‘Zaak Brandt Corstius had niet in media uitgevochten moeten worden’

De aantijging van seksueel misbruik die gedaan werd door journalist Jelle Brandt Corstius, en het verweer daartegen van televisieproducent Gijs van Dam, hadden niet in de media uitgevochten moeten worden. Dat stelt advocaat Richard Korver in gesprek met NU.nl.
Korver vindt dat er “levensgrote risico’s” kleven aan het uitvechten van dit soort zaken in de media. “We leven wel in een rechtsstaat en zoals het nu is gegaan is wat mij betreft onwenselijk”, aldus Korver, die ook voorzitter is van de Stichting Landelijk Advocaten Netwerk Gewelds- en Zeden Slachtoffers. “Je kunt op deze manier een rechtszaak kapot maken voordat die is begonnen.”
Bart Swier, advocaat gespecialiseerd in strafrecht en zedendelicten, is het daarmee eens. De gevolgen van het feit dat de zaak eerst in de media terecht is gekomen zijn volgens hem rampzalig. “Je kunt namelijk nooit meer tot een zorgvuldige waarheidsvinding komen. Iedereen die zou kunnen getuigen is al beïnvloed. Laat dit een les zijn voor iedereen. Je moet een strafzaak niet in de media beginnen.”

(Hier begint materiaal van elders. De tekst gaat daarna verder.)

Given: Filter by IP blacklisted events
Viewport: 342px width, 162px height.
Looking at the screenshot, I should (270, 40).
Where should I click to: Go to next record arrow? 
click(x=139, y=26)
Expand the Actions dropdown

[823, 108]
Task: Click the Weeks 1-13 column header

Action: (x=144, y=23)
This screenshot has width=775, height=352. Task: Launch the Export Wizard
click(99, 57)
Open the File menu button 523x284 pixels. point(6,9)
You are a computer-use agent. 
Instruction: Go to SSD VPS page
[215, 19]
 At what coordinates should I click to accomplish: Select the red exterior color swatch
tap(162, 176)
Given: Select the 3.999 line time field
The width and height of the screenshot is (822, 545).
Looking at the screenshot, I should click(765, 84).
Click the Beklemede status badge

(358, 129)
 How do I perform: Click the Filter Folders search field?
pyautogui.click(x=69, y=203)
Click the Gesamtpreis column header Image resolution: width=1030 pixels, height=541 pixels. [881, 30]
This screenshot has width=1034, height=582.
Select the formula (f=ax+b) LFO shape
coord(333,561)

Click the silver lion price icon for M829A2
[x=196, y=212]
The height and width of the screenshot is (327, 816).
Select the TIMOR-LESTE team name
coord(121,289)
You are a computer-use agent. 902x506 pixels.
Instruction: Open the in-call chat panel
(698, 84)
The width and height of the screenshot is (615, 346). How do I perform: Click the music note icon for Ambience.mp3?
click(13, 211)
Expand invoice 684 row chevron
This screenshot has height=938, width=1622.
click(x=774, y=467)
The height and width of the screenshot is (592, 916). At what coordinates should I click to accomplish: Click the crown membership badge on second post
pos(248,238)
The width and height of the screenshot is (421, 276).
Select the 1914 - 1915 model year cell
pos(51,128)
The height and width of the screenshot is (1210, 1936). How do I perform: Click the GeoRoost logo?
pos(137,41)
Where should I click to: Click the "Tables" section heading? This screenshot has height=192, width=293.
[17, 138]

Ook op de redactie van Trouw zijn vragen ontstaan over de journalistieke aanpak rond de zaak, schrijft ombudsman Adri Vermaat vrijdag (betaalde link, via Blendle). Toch blijft de hoofdredactie achter zijn publicaties rondom de zaak staan. “Het journalistieke nadeel van een persoonlijke brief in de nieuwssfeer is dat een redactie er inhoudelijk weinig grip op heeft”, aldus Vermaat. “Des te meer vraagt ze journalistieke aandacht. In een interview kan een redacteur kritische vragen over de inhoud stellen, tegenwerpingen doen, doorzagen. In de gekozen vorm van een brief is dat minder het geval. De intentie van Brandt Corstius was onder woorden te brengen hoe frustrerend het is voor slachtoffers van seksuele intimidatie- en geweld hun verhaal niet te kunnen doen. De hoofdredactie van Trouw gaf hem dat podium.”